----- Records shown -----

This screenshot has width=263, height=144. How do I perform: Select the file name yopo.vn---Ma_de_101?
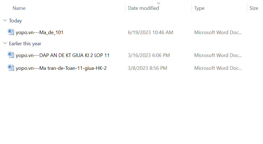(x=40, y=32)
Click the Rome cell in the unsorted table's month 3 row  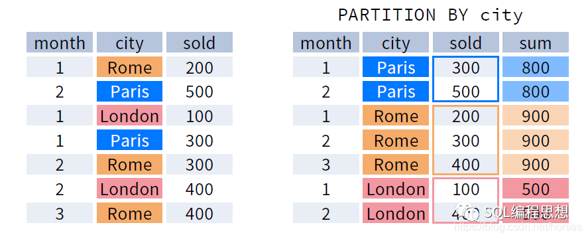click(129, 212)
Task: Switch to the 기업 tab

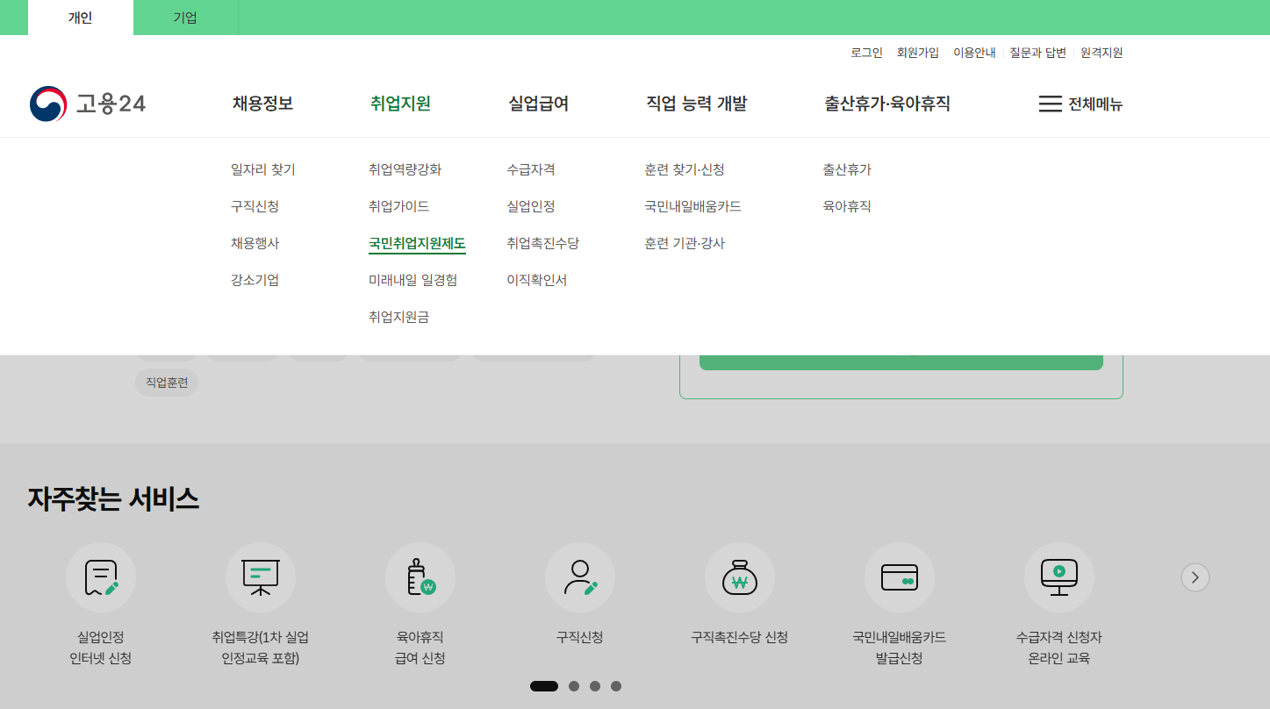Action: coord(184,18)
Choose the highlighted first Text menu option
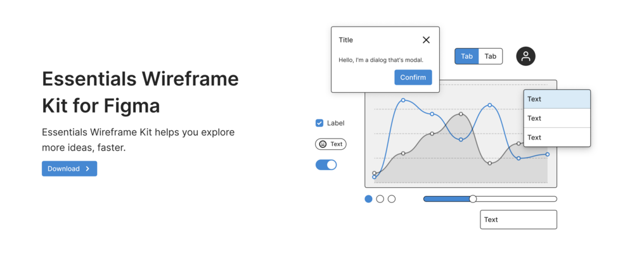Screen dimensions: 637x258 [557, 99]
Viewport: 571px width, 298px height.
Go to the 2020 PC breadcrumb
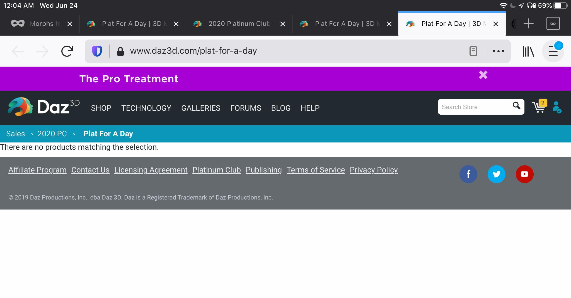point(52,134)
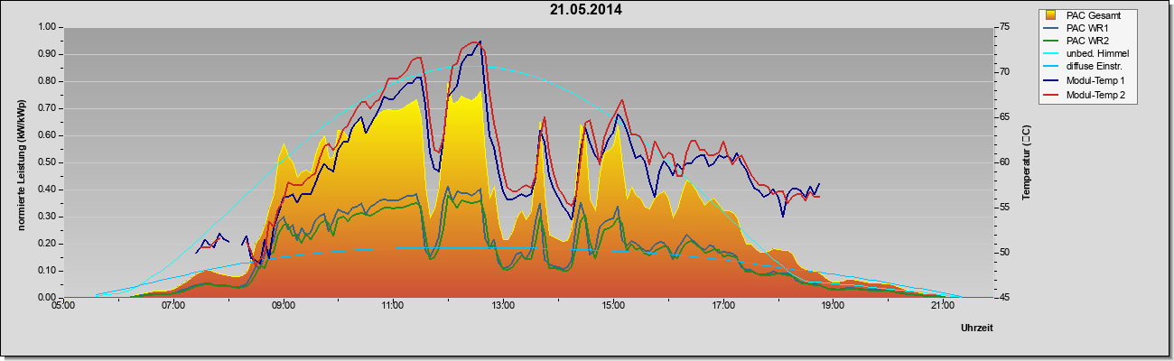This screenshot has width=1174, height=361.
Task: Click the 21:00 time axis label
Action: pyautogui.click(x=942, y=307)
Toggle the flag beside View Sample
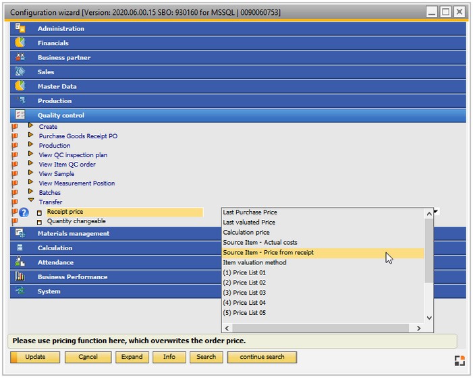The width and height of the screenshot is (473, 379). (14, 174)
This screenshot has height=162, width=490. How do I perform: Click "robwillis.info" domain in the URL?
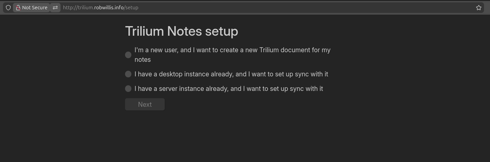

-----

Task goal - Lay out as a numbered list the stretch of the records from the line containing "Toggle the flag beside View Sample" through the end of the records, skipping any blank lines. Leave the pictures out of your answer.

Final answer -
1. Toggle the flag beside View Sample
2. The width and height of the screenshot is (473, 379). (14, 174)
3. This screenshot has height=162, width=490. How do I perform: Click "robwillis.info" domain in the URL?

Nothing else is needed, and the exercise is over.